Given instruction
Rewrite the records from their first line through the line that contains "tap(338, 39)", including that line, and replace "Viewport" with "Window". Keep everything else the same.

Given data
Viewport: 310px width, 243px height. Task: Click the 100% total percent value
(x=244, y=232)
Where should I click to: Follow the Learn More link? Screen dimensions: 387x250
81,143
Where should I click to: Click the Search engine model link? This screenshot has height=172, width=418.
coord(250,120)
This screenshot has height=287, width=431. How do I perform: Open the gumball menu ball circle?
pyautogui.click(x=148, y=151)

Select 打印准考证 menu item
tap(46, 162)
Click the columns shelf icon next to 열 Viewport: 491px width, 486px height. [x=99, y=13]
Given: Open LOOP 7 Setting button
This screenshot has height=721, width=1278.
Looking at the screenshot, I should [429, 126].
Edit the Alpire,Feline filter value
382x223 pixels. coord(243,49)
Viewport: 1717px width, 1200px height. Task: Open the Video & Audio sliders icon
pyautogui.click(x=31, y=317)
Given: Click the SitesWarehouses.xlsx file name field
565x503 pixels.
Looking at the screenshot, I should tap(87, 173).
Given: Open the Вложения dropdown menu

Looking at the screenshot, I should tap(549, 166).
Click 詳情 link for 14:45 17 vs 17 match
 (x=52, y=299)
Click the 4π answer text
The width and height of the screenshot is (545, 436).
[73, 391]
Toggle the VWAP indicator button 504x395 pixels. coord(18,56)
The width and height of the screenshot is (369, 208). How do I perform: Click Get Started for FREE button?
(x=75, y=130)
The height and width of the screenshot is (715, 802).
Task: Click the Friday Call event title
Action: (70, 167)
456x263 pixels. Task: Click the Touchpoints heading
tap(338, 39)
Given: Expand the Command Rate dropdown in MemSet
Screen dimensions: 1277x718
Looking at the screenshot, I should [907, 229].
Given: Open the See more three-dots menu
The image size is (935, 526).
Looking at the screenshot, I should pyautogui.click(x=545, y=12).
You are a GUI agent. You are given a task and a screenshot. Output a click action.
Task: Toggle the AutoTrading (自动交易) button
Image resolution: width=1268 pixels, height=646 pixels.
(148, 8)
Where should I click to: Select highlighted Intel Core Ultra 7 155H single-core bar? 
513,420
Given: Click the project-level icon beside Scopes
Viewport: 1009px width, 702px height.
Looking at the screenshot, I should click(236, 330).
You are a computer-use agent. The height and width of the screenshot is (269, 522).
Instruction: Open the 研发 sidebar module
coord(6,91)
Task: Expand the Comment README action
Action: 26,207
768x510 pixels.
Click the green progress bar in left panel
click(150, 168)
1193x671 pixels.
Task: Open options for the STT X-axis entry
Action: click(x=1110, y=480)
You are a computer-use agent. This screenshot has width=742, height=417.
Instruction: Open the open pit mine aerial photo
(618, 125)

The answer
Window: 310px width, 243px height. Task: Click the 100% total percent value
(x=244, y=232)
Where should I click to: Follow the Learn More link? Screen dimensions: 387x250
81,143
Where should I click to: Click the Search engine model link? This screenshot has height=172, width=418.
coord(250,120)
This screenshot has height=287, width=431. How do I perform: Open the gumball menu ball circle?
pyautogui.click(x=148, y=151)

Select 打印准考证 menu item
tap(46, 162)
Click the columns shelf icon next to 열 Window: 491px width, 486px height. [x=99, y=13]
Given: Open LOOP 7 Setting button
This screenshot has height=721, width=1278.
Looking at the screenshot, I should [429, 126].
Edit the Alpire,Feline filter value
382x223 pixels. coord(243,49)
Window: 1717px width, 1200px height. Task: Open the Video & Audio sliders icon
pyautogui.click(x=31, y=317)
Given: Click the SitesWarehouses.xlsx file name field
565x503 pixels.
Looking at the screenshot, I should tap(87, 173).
Given: Open the Вложения dropdown menu

Looking at the screenshot, I should tap(549, 166).
Click 詳情 link for 14:45 17 vs 17 match
 (x=52, y=299)
Click the 4π answer text
The width and height of the screenshot is (545, 436).
[73, 391]
Toggle the VWAP indicator button 504x395 pixels. coord(18,56)
The width and height of the screenshot is (369, 208). How do I perform: Click Get Started for FREE button?
(x=75, y=130)
The height and width of the screenshot is (715, 802).
Task: Click the Friday Call event title
Action: (70, 167)
456x263 pixels. Task: Click the Touchpoints heading
tap(338, 39)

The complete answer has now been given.